A new paper provides insights on one of the most important factors in the Southern Oceanic carbon cycle, the “biological pump,” where carbon is utilized by organisms at the surface and transferred to ocean depths, away from contact with the atmosphere. The study, authored by scientists from NOAA’s Pacific Marine Environmental Laboratory and the University of Hawaiʻi at Mānoa, was published in PNAS.
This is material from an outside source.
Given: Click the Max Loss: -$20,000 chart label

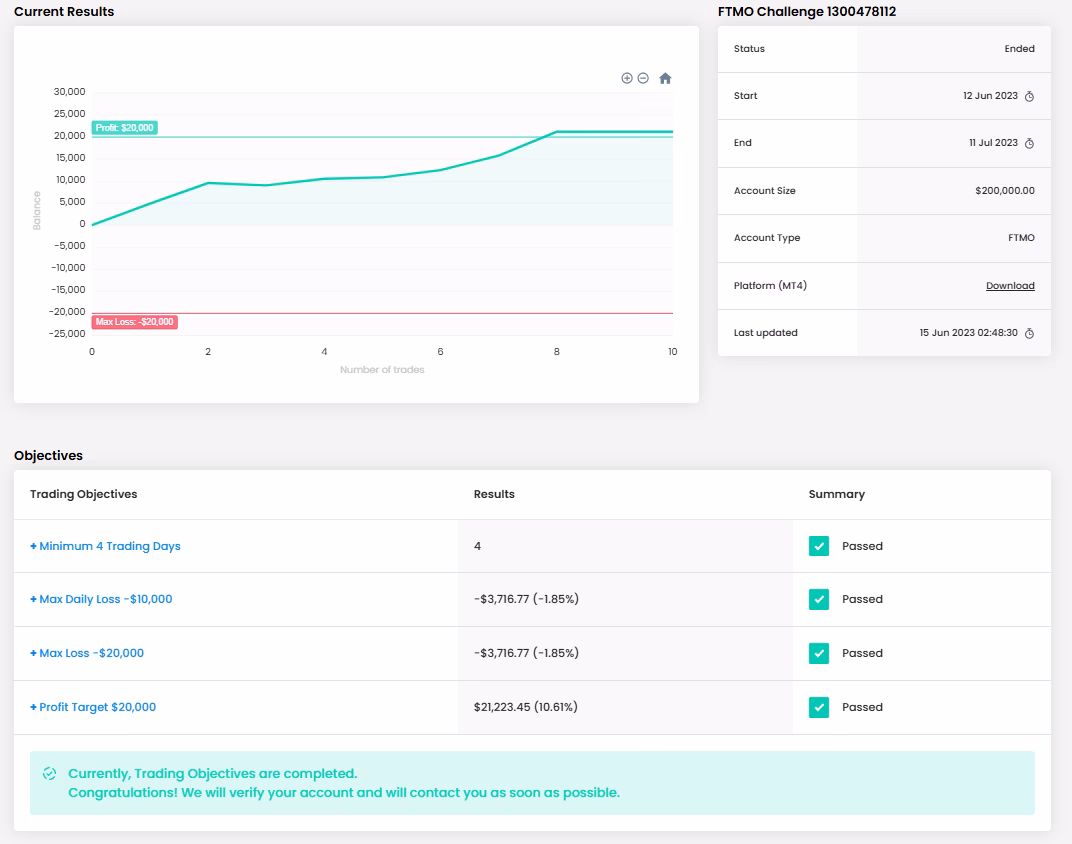Looking at the screenshot, I should point(135,322).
The Southern Ocean, ​​also known as the Antarctic Ocean, plays a central role in moderating the rate of climate change, absorbing an estimated 40% of the total amount of human-generated carbon dioxide (CO2) emissions and 60–90% of the excess heat trapped by greenhouse gasses in the atmosphere. Understanding how the Southern Ocean absorbs CO2 is one of oceanography’s top priorities, but remote, harsh conditions of the Southern Ocean challenge scientists’ ability to accurately characterize how carbon cycling occurs.

The science team was led by Yibin Huang and Andrea Fassbender from NOAA’s Pacific Marine Environmental Laboratory, in collaboration with Seth Bushinsky, an assistant professor of oceanography in the UH Mānoa School of Ocean and Earth Science and Technology (SOEST). They examined data collected from more than 60 autonomous profiling floats over 10 years to quantify for the first time the role that tiny organisms called phytoplankton play in Southern Ocean CO2 absorption from the atmosphere through their creation of different types of biogenic (brought about by living organisms) carbon. Each type of biogenic carbon has a different impact on carbon export and on the exchange of CO2 between the atmosphere and ocean.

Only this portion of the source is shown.